**What is being asked**:
The reply should hold nothing except the lines from the one with "Where should I" through the end of the entries, duplicated exactly and with no pictures.

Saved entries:
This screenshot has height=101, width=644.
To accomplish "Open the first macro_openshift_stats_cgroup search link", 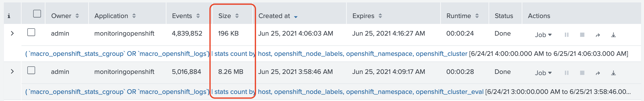I will (246, 54).
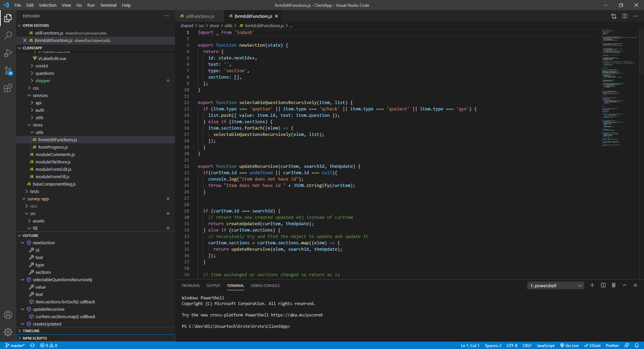Viewport: 644px width, 349px height.
Task: Toggle ESLint status in status bar
Action: [592, 345]
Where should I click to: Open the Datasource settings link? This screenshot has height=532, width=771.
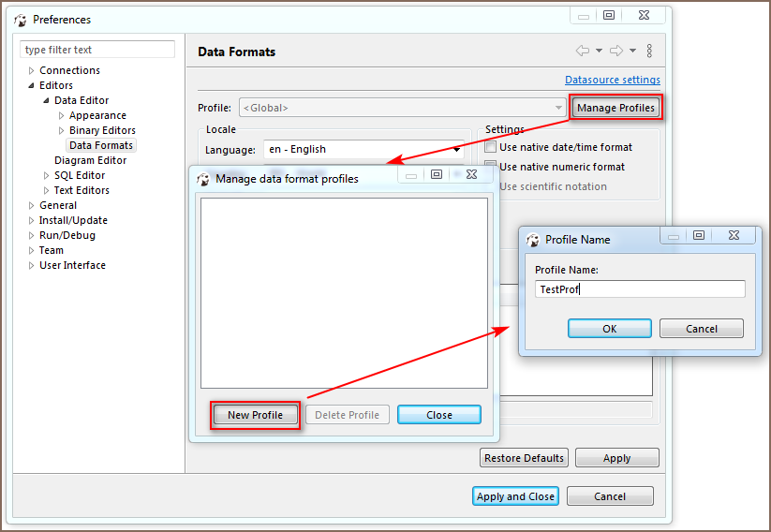(612, 81)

**Reply**:
Where should I click to: Open the Datasource settings link? This screenshot has height=532, width=771.
(612, 81)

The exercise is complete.